> _Excerpt provided_
#####

Just imagine buying clothes online, or pretty much anything that is not household goods, without ever seeing it. Humans love looking at photographs, watching video — hell, even reading written words! (You’re doing it right now!) Neither is audio suitable for replacing all content consumption nor is voice suited as an input mechanism for every context and situation. Our screens will not go away. But voice interaction will make them better, and even more importantly, bring computing to new contexts and situations throughout our lives.

And the data these voice assistants collect will enhance our on-screen experiences. Even more, they will take targeted advertising and website personalization to a whole new level. While interacting with a screen, your encoding your intent, the goal you’re pursuing, into clicks, taps, swipes, and scrolling. The software then records your code and tries to reconstruct your original intent from the data. A lot of information gets lost here.

With a voice assistant, however, you are directly voicing your intent, telling the machine precisely what you came here to do. It cuts out the encoding in the middle. In the course of the conversation, you will even give a lot more metadata about what is important to you. (“I want these shoes, ideally black or something similar. They can’t cost more than $60. Or maybe $70 if the colorway is great. If the sole is white I’m out, going for a more classy, less sporty look.”)

#####

Dataset records:
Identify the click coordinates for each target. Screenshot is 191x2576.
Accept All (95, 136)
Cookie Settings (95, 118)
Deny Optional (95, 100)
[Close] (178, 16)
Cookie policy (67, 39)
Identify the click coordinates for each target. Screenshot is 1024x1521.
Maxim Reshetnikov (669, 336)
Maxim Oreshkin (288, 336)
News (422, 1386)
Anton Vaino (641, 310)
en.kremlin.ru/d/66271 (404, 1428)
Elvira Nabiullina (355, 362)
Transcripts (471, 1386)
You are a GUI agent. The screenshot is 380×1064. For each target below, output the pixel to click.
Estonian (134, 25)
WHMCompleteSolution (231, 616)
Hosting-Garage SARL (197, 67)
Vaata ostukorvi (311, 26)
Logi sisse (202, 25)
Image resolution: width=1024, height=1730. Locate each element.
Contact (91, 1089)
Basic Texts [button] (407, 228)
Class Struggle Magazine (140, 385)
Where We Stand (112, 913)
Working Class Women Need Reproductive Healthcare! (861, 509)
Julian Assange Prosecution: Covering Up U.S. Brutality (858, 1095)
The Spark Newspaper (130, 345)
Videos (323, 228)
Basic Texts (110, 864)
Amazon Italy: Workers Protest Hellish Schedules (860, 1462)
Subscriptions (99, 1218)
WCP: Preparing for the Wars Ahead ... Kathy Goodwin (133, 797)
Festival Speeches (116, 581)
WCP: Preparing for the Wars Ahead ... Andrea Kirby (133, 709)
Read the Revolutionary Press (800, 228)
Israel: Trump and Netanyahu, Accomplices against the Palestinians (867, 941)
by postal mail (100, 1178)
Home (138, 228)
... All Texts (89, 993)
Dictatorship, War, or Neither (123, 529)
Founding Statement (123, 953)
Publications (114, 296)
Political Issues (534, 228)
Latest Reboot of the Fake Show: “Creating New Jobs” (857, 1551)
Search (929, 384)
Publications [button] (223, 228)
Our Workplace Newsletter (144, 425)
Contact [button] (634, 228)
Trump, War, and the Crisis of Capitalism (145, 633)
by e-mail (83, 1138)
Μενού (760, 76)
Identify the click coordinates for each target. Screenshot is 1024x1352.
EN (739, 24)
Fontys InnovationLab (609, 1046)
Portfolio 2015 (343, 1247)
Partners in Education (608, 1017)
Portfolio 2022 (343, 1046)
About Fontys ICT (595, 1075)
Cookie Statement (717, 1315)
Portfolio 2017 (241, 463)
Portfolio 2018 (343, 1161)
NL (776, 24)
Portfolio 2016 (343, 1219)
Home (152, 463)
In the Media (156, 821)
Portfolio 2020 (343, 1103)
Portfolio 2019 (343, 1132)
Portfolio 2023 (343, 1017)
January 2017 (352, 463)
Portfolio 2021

#####

> _Prompt_
In the excerpt on voice interaction, what happens when software tries to reconstruct a user's original intent from clicks, taps, swipes, and scrolling?

> _Response area_
A lot of information gets lost.